Apr 05

Trump Reveals How Mexico Will Pay For “The Wall”:

In what he assures will be “an easy decision,” Donald Trump has released details of his plan to “compel Mexico to pay for the wall.” In a 600 word statement, Trump proposes, in a potentially devastating move for Mexico’s economy, to block billions of dollars in payments immigrants send back home until the nation made “a one-time payment of $5-10 billion” to the U.S.

The Donald cites a section of the USA Patriot Act antiterrorism law that he argues can be changed to enforce his proposal if he is elected president, but as Bloomberg reports, it’s unclear if Trump would be able to carry out the plan without approval from Congress.
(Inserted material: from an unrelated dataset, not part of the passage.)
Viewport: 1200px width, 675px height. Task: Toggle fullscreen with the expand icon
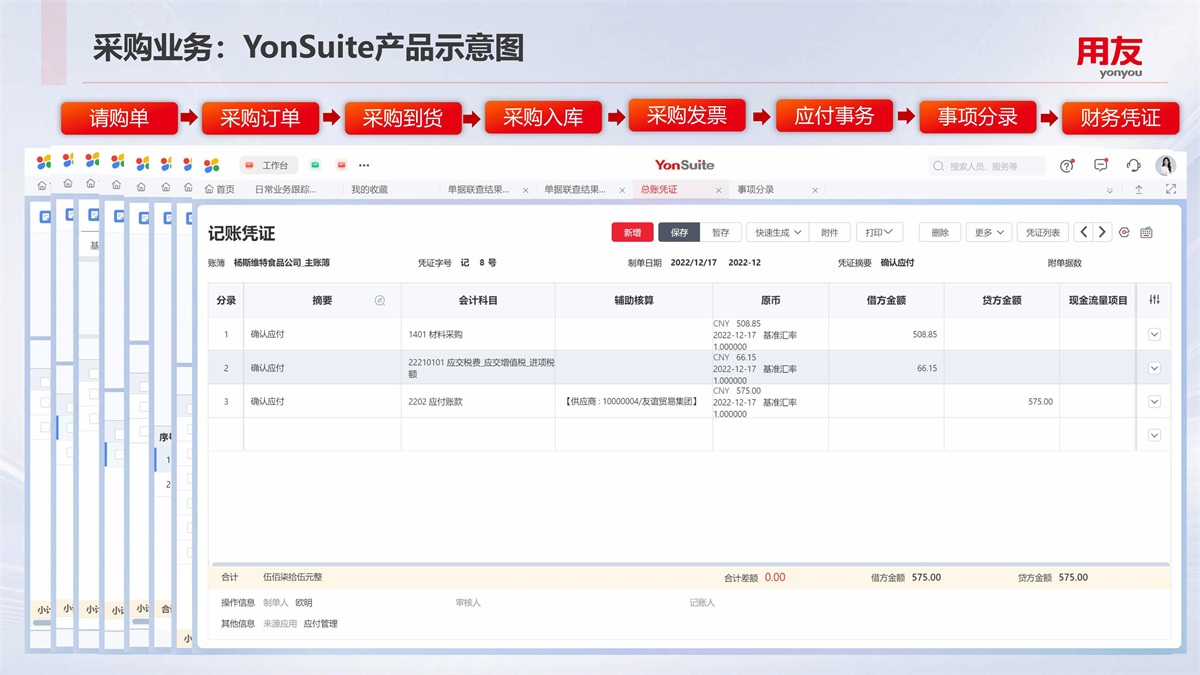click(1171, 189)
Trump’s full statement: COMPELLING MEXICO TO PAY FOR THE WALL

Introduction: The provision of the Patriot Act, Section 326 – the “know your customer” provision, compelling financial institutions to demand identity documents before opening accounts or conducting financial transactions is a fundamental element of the outline below. That section authorized the executive branch to issue detailed regulations on the subject, found at 31 CFR 130.120-121. It’s an easy decision for Mexico: make a one-time payment of $5-10 billion to ensure that $24 billion continues to flow into their country year after year. There are several ways to compel Mexico to pay for the wall including the following:

On day 1 promulgate a “proposed rule” (regulation) amending 31 CFR 130.121 to redefine applicable financial institutions to include money transfer companies like Western Union, and redefine “account” to include wire transfers. Also include in the proposed rule a requirement that no alien may wire money outside of the United States unless the alien first provides a document establishing his lawful presence in the United States.
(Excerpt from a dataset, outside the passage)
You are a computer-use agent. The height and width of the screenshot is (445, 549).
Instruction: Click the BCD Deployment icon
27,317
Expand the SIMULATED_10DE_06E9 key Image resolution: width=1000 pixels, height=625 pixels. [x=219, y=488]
On day 2 Mexico will immediately protest. They receive approximately $24 billion a year in remittances from Mexican nationals working in the United States. The majority of that amount comes from illegal aliens. It serves as de facto welfare for poor families in Mexico. There is no significant social safety net provided by the state in Mexico.
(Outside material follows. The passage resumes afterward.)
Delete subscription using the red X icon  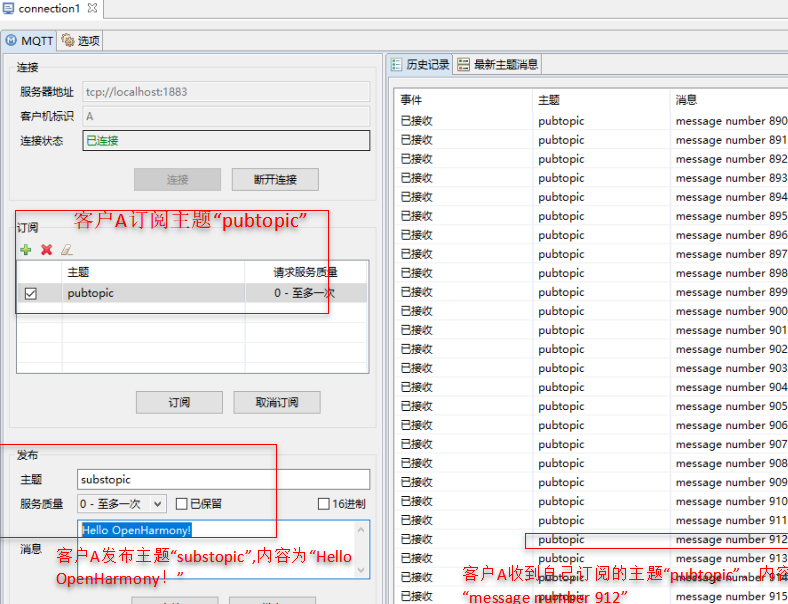click(x=47, y=249)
On day 3 tell Mexico that if the Mexican government will contribute the funds needed to the United States to pay for the wall, the Trump Administration will not promulgate the final rule, and the regulation will not go into effect.

Trade tariffs, or enforcement of existing trade rules: There is no doubt that Mexico is engaging in unfair subsidy behavior that has eliminated thousands of U.S. jobs, and which we are obligated to respond to; the impact of any tariffs on the price imports will be more than offset by the economic and income gains of increased production in the United States, in addition to revenue from any tariffs themselves. Mexico needs access to our markets much more than the reverse, so we have all the leverage and will win the negotiation. By definition, if you have a large trade deficit with a nation, it means they are selling far more to you than the reverse – thus they, not you, stand to lose from enforcing trade rules through tariffs (as has been done to save many U.S. industries in the past).

Cancelling visas: Immigration is a privilege, not a right. Mexico is totally dependent on the United States as a release valve for its own poverty – our approvals of hundreds of thousands of visas to their nationals every year is one of our greatest leverage points. We also have leverage through business and tourist visas for important people in the Mexican economy. Keep in mind, the United States has already taken in 4X more migrants than any other country on planet earth, producing lower wages and higher unemployment for our own citizens and recent migrants.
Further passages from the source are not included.